Bild: Protektionismus soll verhindern, dass der Welthandel die ganze Welt nach …
Ausmaß und Tiefe der Wirtschaftskrise haben die Debatte über den
Protektionismus neu entfacht. Wie brisant das Thema ist, lässt sich an den
aufgeregten Reaktionen der Protektionismusgegner ablesen, für die der
Freihandel zum Fetisch geworden ist. Da werden Fakten in einer Weise
vorgetragen, die die Wahrheit aus Unwissenheit oder mit voller Absicht
verdreht. Kurzum: Protektionismus ist tabu.
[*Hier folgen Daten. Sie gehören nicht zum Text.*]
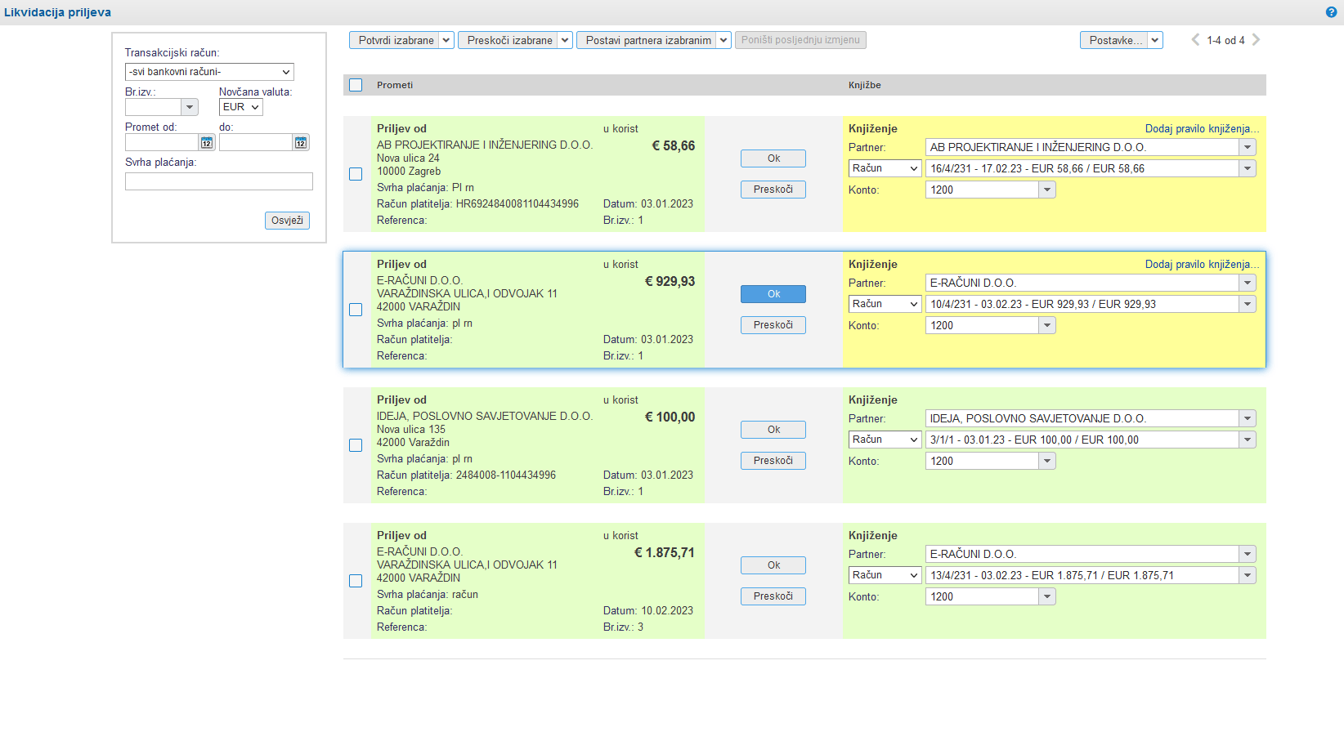Expand Partner dropdown for IDEJA, POSLOVNO SAVJETOVANJE

pyautogui.click(x=1248, y=418)
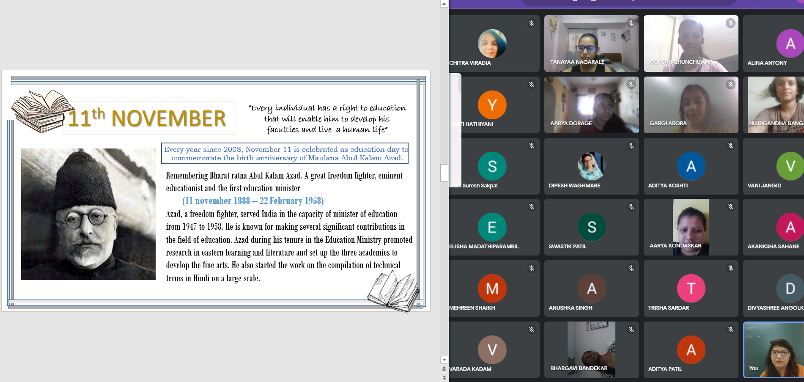Click muted mic icon on Trisha Sardar tile
The height and width of the screenshot is (382, 804).
[730, 268]

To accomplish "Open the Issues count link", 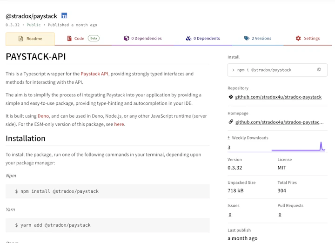I will pyautogui.click(x=230, y=215).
Auf den ersten Blick scheint die aktuelle Krise eine Finanzkrise zu sein,
die verschiedenen Faktoren zugeschrieben wird: der Unvorsichtigkeit der
Banken und Banker, der Gier verantwortungsloser Spekulanten oder - und die
ist der intelligenteste Begründung - dem Fehlen von
Regulierungsmechanismen. Tatsächlich ist folgender Zusammenhang
entscheidend: Die Verschuldung und die Insolvenzen privater Haushalte sind
massiv gestiegen, und zwar infolge der Lohndeflation, also des sinkenden
Anteils der Löhne und Gehälter an dem verteilten Vermögen. Dieser Rückgang
wiederum resultiert aus dem Druck, den der Freihandel ausübt, sei es durch
den massenhaften Import von billigen Waren, sei es durch die Androhung von
Standortverlagerungen.
Der Freihandel begünstigt einen Abschwung in zweifacher Weise: direkt durch
den Druck auf die Gehälter, indirekt dadurch, dass er den Wettbewerb um
niedrige Steuern fördert. In Ländern, in denen die Unternehmen in
unmittelbarer Konkurrenz zu den Importen aus Billiglohnländern stehen,
versuchen die Regierungen, die Gewinne der inländischen Unternehmen auf
gleichbleibendem Niveau zu sichern, um Standortverlagerungen zu verhindern
und damit Arbeitsplätze zu erhalten. Sie tun dies, indem sie die
Sozialabgaben der Unternehmen auf die Beschäftigten abwälzen.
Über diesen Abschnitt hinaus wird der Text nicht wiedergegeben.